--- Directions for this task ---
In the records below, find each line containing the word "toolbar" and copy it.

......

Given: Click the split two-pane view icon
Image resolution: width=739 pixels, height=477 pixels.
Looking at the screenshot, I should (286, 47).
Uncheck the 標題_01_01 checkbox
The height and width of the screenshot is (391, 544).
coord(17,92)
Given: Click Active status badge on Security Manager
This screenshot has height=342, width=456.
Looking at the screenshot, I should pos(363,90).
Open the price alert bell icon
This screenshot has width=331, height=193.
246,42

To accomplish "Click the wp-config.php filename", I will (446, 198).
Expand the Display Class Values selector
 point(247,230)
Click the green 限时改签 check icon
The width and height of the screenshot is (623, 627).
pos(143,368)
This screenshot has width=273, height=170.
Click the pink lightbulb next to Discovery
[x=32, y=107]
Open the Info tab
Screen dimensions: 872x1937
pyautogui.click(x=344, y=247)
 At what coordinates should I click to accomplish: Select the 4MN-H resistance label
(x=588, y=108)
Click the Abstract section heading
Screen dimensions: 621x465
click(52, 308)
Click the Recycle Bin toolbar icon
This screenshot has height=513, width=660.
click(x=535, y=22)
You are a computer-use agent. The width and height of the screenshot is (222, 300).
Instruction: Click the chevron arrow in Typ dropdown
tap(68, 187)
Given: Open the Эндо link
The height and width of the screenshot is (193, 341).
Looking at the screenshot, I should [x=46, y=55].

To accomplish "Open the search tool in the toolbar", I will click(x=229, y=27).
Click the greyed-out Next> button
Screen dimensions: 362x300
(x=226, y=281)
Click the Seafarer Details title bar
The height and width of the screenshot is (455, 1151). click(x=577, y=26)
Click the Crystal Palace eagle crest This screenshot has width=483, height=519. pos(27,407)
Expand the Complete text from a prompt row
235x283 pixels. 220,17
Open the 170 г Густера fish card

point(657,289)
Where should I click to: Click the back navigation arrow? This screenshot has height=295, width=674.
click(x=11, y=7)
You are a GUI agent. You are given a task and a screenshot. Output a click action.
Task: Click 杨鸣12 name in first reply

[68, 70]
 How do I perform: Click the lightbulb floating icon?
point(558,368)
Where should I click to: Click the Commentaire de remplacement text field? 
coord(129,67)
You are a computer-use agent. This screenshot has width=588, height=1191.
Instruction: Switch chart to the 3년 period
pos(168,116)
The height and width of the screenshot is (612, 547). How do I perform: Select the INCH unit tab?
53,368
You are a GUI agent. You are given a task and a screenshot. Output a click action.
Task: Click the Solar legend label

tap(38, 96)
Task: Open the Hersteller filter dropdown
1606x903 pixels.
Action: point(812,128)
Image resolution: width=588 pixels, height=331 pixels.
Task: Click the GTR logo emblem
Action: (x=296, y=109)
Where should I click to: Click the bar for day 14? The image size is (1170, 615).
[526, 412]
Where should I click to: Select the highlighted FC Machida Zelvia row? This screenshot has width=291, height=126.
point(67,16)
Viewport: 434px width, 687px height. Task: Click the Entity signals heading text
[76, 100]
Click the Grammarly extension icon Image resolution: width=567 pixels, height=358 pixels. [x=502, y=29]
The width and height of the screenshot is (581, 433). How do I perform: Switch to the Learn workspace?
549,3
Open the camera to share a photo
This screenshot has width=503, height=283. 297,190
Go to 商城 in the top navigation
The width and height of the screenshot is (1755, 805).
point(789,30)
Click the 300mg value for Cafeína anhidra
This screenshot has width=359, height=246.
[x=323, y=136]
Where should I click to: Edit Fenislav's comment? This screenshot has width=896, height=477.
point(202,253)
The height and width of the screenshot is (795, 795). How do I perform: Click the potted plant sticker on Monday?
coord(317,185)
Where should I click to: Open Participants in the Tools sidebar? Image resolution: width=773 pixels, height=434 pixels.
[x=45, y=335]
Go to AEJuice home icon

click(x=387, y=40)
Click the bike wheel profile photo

......

--- Response to the task ---
Click the Recycle Bin toolbar icon
To accomplish "Open the search tool in the toolbar", I will click(x=229, y=27).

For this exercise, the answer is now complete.